Bitcoin trades near $77,700 as analysts eye $75,000 support after liquidation wave
Open interest held steady and funding stayed subdued during the recent liquidation wave, suggesting traders were de-risking rather than capitulating, according to HashKey Research’s Tim Sun.
What to know:
- Bitcoin hovered around $77,700 after a brief drop below $77,000, with derivatives data suggesting the move was a leverage flush rather than the start of a deeper downturn.
- Analysts say the $75,000 to $77,000 range remains a key support zone, as liquidations were split between longs and shorts and did not reflect a one-sided capitulation.
- Rising long-term U.S. Treasury yields and geopolitical tensions, particularly around U.S.-Iran relations and oil prices, are seen as the main headwinds for bitcoin, which may stay range-bound unless yields ease.

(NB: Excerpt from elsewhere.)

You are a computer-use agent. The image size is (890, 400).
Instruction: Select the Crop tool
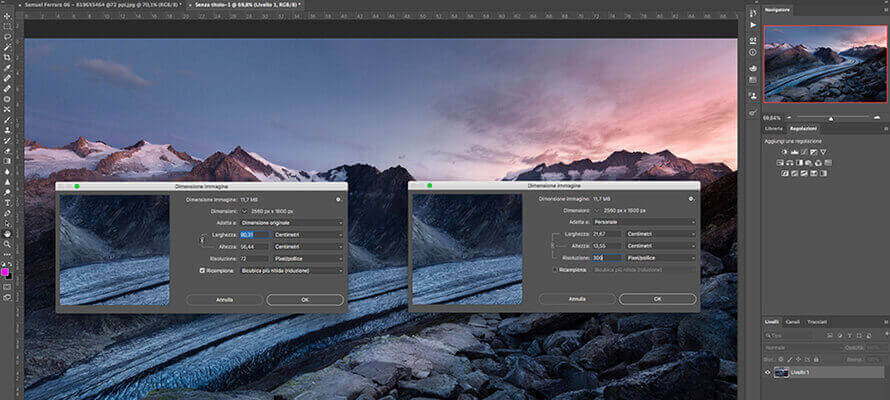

“There was no massive accumulation of leveraged longs prior to this, meaning most of those liquidated in this drop were leveraged funds attempting short-term bottom-fishing. Second, this signals that we are not in the middle of a structural trend reversal downward. The temporary bottom of $75,000–$77,000 remains well-defined,” Tim Sun, senior researcher at HashKey Group, told CoinDesk
The bigger problem, he said, is macro: investors are de-risking as long-term yields rise, oil and inflation risks remain in focus, and there is “currently no compelling reason for new capital to enter the market.”